Data excerpts:

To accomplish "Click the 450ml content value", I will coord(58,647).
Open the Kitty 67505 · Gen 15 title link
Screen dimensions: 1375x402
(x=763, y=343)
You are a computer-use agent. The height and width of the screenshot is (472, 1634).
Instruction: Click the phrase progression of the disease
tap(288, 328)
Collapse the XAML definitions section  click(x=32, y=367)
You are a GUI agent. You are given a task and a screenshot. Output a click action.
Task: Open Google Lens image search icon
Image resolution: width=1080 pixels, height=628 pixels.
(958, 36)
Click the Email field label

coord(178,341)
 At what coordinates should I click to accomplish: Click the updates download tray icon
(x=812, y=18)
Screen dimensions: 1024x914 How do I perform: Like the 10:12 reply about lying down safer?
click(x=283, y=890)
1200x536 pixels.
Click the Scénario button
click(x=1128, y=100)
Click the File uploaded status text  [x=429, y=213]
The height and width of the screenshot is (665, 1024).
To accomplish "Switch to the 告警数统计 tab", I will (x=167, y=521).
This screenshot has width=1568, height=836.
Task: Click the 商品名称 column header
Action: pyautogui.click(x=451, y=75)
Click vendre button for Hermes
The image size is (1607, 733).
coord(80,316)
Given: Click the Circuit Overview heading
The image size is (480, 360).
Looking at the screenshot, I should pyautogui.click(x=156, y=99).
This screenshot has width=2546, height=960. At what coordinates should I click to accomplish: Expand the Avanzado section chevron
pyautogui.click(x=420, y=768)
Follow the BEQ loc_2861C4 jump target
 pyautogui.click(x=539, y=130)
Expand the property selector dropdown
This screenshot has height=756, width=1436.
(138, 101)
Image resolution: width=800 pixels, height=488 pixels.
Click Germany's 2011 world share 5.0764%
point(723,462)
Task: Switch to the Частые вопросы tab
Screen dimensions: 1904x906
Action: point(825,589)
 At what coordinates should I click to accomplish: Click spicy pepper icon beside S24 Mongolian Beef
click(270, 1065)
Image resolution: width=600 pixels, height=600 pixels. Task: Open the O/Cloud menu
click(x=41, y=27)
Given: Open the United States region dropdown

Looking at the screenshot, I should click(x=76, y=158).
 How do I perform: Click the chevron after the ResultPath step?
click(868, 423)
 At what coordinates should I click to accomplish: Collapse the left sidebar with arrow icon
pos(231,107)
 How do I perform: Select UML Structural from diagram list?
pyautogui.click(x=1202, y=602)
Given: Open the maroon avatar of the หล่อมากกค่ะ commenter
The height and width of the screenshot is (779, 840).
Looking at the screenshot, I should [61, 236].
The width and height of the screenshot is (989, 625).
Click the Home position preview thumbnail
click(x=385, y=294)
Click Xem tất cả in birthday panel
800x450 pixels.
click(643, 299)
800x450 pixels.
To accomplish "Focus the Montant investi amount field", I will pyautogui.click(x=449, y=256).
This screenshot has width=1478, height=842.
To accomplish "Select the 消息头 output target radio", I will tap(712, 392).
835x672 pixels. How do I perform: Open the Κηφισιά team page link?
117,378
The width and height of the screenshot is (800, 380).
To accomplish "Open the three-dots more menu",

▶ **Work task**
If a line contains the word "agent", it counts; say how many such lines the records hold, and give only that number.

▶ **Response area**
2